WORK TO COMPLETE:
1) Answer these questions using the Semantic Search API page, one answer per line:
(a) Which Python version does the page list as required?
(b) Which file does the install step pass to pip?
(c) How much system memory does the page give as the minimum?
2) Copy the part of the Semantic Search API page starting at "This semantic search" and ending at "storage and retrieval.", swapping each occurrence of "documents" for "files".
3) Translate this sentence from the Semantic Search API page into Spanish: "The system uses state-of-the-art sentence transformers for embedding generation and VictorDB for efficient vector storage and retrieval."

DOCUMENT EXCERPT:

········

Semantic Search API

A powerful semantic search engine built with FastAPI and VictorDB, featuring multilingual support and vector-based document retrieval.

Overview

This semantic search system allows you to:

Ingest documents with metadata and automatically chunk them for optimal retrieval
Perform semantic searches using natural language queries across multiple languages
Retrieve similar documents based on meaning rather than just keyword matching
Manage documents with full CRUD operations via REST API

The system uses state-of-the-art sentence transformers for embedding generation and VictorDB for efficient vector storage and retrieval.

Features

🔍 Semantic Search: Advanced similarity search using sentence transformers
🌍 Multilingual Support: Built-in support for multiple languages
📄 Document Management: Full CRUD operations for documents
🚀 High Performance: Optimized chunking and vector indexing
🔧 RESTful API: Complete FastAPI-based REST interface
⚙️ Configurable: Environment-based configuration system
🐳 Production Ready: Built for scalability and reliability

Architecture

┌─────────────────┐    ┌──────────────────┐    ┌─────────────────┐
│   FastAPI       │    │ Sentence         │    │   VictorDB      │
│   REST API      │───▶│ Transformers     │───▶│   Vector Store  │
│                 │    │ (Embeddings)     │    │                 │
└─────────────────┘    └──────────────────┘    └─────────────────┘
         │                       │                       │
         ▼                       ▼                       ▼
┌─────────────────┐    ┌──────────────────┐    ┌─────────────────┐
│   Document      │    │   Text           │    │   Vector        │
│   Storage       │    │   Chunking       │    │   Indexing      │
│                 │    │                  │    │                 │
└─────────────────┘    └──────────────────┘    └─────────────────┘

Requirements

Python: 3.9+
VictorDB: Running instance with table and index services
System Memory: Minimum 2GB RAM (4GB+ recommended)
Storage: Depends on document volume

Installation

1. Clone the Repository

git clone https://github.com/emilianobilli/SemanticSearch
cd SemanticSearch

2. Create Virtual Environment

python3 -m venv env
source env/bin/activate  # On macOS/Linux
# or
env\Scripts\activate     # On Windows

3. Install Dependencies

pip install -r requirements-api.txt

4. Set Up VictorDB

You need to have VictorDB running with both table and index services. Please refer to the VictorDB documentation for installation and setup instructions.

········

MATERIAL:
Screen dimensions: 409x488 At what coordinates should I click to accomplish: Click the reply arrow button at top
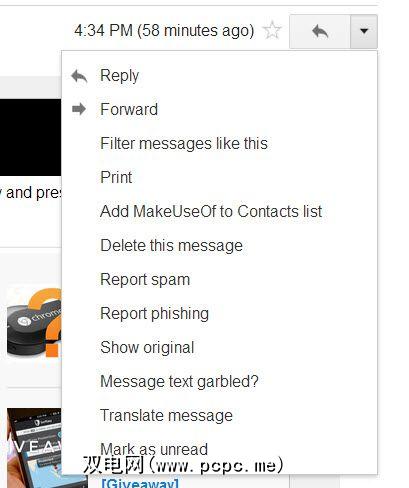[x=320, y=32]
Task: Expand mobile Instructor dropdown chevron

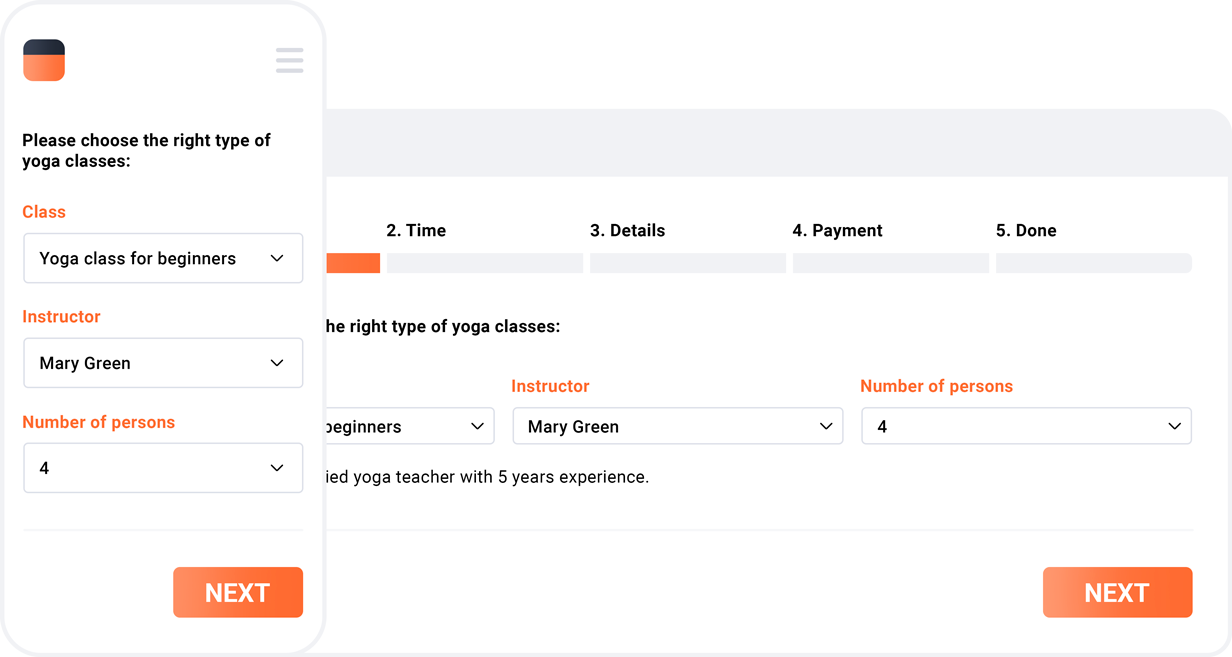Action: 277,363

········

SOLUTIONS TO THE PROBLEMS:
1)
(a) Python 3.9+
(b) requirements-api.txt
(c) 2GB RAM (4GB+ recommended)

2)
This semantic search system allows you to:

Ingest files with metadata and automatically chunk them for optimal retrieval
Perform semantic searches using natural language queries across multiple languages
Retrieve similar files based on meaning rather than just keyword matching
Manage files with full CRUD operations via REST API

The system uses state-of-the-art sentence transformers for embedding generation and VictorDB for efficient vector storage and retrieval.

3) El sistema utiliza transformadores de oraciones de última generación para la generación de embeddings y VictorDB para un almacenamiento y una recuperación de vectores eficientes.